◆ Activity ◆
Return only these lines, exactly: the one containing "Membership Discount Tiers (868, 1255)" and every line after it in the listing.

(Beginning of Data for analysis)

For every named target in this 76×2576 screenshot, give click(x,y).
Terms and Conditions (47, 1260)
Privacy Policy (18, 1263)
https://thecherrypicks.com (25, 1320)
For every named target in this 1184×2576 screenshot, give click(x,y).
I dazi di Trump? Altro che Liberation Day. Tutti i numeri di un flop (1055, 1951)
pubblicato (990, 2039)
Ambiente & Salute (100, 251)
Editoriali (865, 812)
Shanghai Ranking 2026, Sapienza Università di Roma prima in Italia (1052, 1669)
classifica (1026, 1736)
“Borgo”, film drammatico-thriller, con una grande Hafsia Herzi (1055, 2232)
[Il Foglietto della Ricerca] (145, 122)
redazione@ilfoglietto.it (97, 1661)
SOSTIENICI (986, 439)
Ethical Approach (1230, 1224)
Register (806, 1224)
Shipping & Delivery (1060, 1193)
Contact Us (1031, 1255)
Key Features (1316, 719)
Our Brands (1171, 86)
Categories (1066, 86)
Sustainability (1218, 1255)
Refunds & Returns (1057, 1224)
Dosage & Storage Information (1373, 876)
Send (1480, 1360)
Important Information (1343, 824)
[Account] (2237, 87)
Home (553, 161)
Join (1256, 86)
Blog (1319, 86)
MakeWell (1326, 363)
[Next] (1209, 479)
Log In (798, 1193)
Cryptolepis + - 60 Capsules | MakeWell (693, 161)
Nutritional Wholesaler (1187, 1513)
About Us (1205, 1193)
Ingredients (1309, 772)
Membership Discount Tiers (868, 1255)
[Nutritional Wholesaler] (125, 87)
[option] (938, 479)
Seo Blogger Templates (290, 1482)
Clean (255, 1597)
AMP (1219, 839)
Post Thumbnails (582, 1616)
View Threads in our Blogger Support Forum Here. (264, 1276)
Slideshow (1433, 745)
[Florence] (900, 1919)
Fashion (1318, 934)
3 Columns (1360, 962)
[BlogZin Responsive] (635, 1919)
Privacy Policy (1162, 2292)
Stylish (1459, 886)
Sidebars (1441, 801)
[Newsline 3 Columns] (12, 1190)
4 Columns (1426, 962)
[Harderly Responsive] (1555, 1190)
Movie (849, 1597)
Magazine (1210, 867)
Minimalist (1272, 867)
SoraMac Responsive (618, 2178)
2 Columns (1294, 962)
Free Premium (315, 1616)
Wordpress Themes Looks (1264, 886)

(End of Data for analysis)

◆ Response box ◆
Membership Discount Tiers (868, 1255)
[Nutritional Wholesaler] (125, 87)
[option] (938, 479)
Seo Blogger Templates (290, 1482)
Clean (255, 1597)
AMP (1219, 839)
Post Thumbnails (582, 1616)
View Threads in our Blogger Support Forum Here. (264, 1276)
Slideshow (1433, 745)
[Florence] (900, 1919)
Fashion (1318, 934)
3 Columns (1360, 962)
[BlogZin Responsive] (635, 1919)
Privacy Policy (1162, 2292)
Stylish (1459, 886)
Sidebars (1441, 801)
[Newsline 3 Columns] (12, 1190)
4 Columns (1426, 962)
[Harderly Responsive] (1555, 1190)
Movie (849, 1597)
Magazine (1210, 867)
Minimalist (1272, 867)
SoraMac Responsive (618, 2178)
2 Columns (1294, 962)
Free Premium (315, 1616)
Wordpress Themes Looks (1264, 886)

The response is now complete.